Warrior Brides of the 21st century: No more resting in bubbles of wedding planning privilege

Guest post by Etalia

Theme in a NutshellThe planning of my gay wedding has sparked very interesting discussions among the people in my social and professional circles. After my beloved first proposed, we were met with happy greetings and best wishes from the members of our community. But when I started asking big questions about weddings, marriage, and social injustices I was often met with incredulous stares and upset feelings. Why talk about these “negative” topics during my supposedly blissful engagement period? Because I am a lesbian and my partner is genderqueer and we cannot enter into an institution that has traditionally been upheld as a union between a man and a woman without some amount of fear and skepticism.

I love straight people. Many of my closest friends are straight. They do the same things that we gays do, like Facebook and laundry, but they do them with a level of privilege that we gays do not have. When straight people of the same race get engaged they can mostly expect their communities to react with love, support, and validation of their union. When gay people get engaged, they might expect the same love and support from their communities, but they can also expect misunderstanding, hate, and ignorance. Straight people do not have to worry that a vendor will not work with them because of their sexual orientation. Straight people do not have to answer questions like “which one of you is the bride and which one is the groom?” Straight people may worry about their wedding outfits, but not because they are concerned that their gender identity will be misread or invisible if they get the outfit wrong. Straight people's families do not use the wrong pronouns.

Privilege is not a bad word. It is a reminder. I feel strongly that everyone should examine the ways in which they are privileged.

I am a Caucasian, cisgender, homosexual woman. I have racial privilege and I often ask myself, “what does it mean to be White?” It means I have been awarded unearned opportunities solely because of the color of my skin. It means people do not assume I am shoplifting when I enter an upscale store (even though I have messy hair and wear mud-caked hiking boots). It means I am not profiled by the police but I do move through airport security with relative ease. Privilege is multi-faceted and complex. I have gender privilege because I am cisgender (my gender identity matches the one I was assigned at birth), but I also do not have gender privilege because I am a woman (cisgender men are the winners of gender privilege in case you haven't noticed). This means that while people correctly identify my gender as woman and correctly use feminine pronouns, I also have to deal with strange men making objectifying and unwanted remarks about my breasts. See? More complex than trigonometry, right?
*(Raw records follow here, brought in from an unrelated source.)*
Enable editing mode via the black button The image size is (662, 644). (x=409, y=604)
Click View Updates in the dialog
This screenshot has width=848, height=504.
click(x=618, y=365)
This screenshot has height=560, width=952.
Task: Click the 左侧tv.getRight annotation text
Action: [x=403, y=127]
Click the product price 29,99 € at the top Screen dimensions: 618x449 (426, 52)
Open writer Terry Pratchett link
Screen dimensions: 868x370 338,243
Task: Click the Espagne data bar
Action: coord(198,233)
My fiancé is transgender. Xe was assigned-female-at-birth but identifies as genderqueer and uses the gender neutral pronouns xe/xyr/xem. No one ever uses xyr correct pronouns unless they are explicitly told to use them and even then some people flat-out refuse. I always wonder how a cis man would feel if everyone he encountered incorrectly called him “lady,” or “ma'am,” or “girl.” And when he protested he was met with “well, I just see you as a woman so I'm going to call you ‘her.'” How could that happen? How could someone look at a person's gender expression and misinterpret their gender identity? It happens every day. It happens to my fiancé every day. Xe is wounded moment by moment, day after day by micro-aggressions from people who do not have to think about gender.

So what do we do about it? I am done sitting in my bubble of wedding planning privilege. I am popping my bubble, donning the outfit of a warrior bride (think chainmail veil), and taking my vocal sword into the crowd and to my wedding!
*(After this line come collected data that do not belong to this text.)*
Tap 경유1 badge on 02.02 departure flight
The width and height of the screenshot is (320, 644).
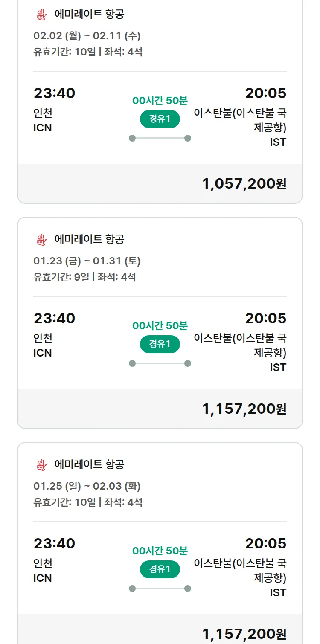pyautogui.click(x=160, y=119)
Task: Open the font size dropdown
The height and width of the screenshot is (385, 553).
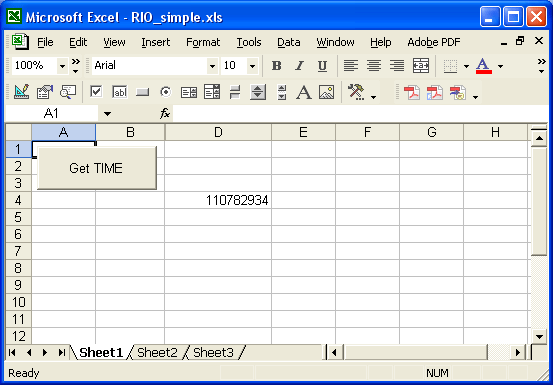Action: (253, 66)
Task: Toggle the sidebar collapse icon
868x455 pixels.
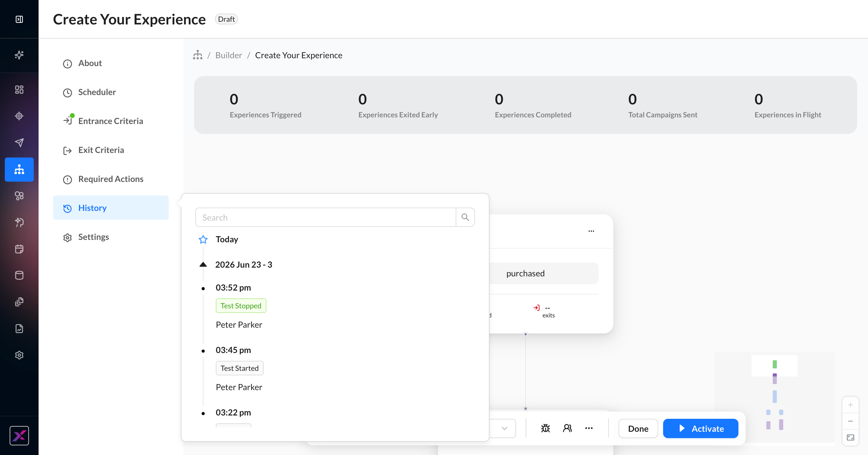Action: pyautogui.click(x=19, y=19)
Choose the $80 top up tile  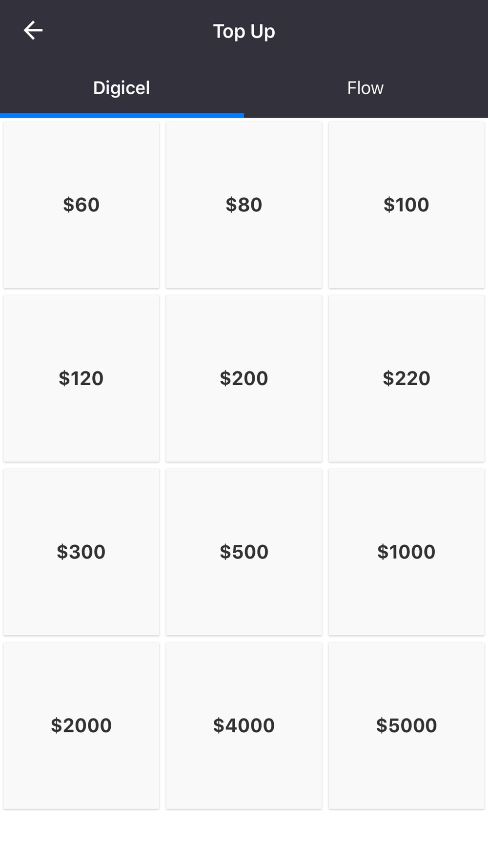pyautogui.click(x=244, y=205)
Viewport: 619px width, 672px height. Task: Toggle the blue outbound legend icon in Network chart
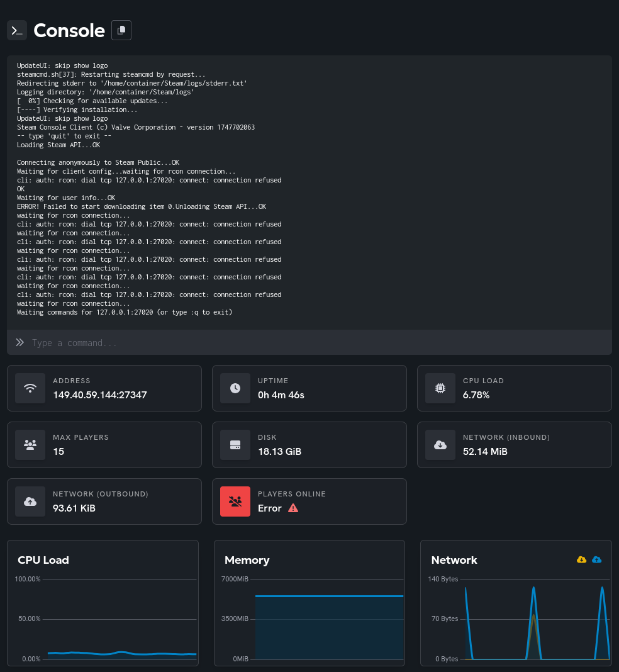(597, 560)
Weddings are fun and love-filled, but they are also exclusive and riddled with heteronormativity. The Offbeat Bride world is acting as a support for those of us who do not want to adhere to the norm, but I challenge all of us to take it a step further. I am using my wedding as a political platform to speak out against issues of social injustice. I seek to open a discussion about power, privilege, and oppression and how all of us who are planning weddings in the 21st century can be agents of change.

No longer will we sit behind sweetheart tables, toasting to our love-filled privilege bubbles. No! We will engage in conversation every day, asking ourselves and each other tough questions like “how does privilege impact our lives?” We will alter our language to be more inclusive. We won't assume someone's gender but will instead ask, “what is your preferred pronoun?” We will no longer be afraid of offending people. We will offend! And then we will listen. We will listen with open minds and acceptance. We will understand that examination of wedding planning privilege is initially uncomfortable, but necessary for growth and change. We will hang out in the discomfort. And at our weddings, all people will dance because they feel safe and loved and seen.

Warrior Brides of the 21st century, unite!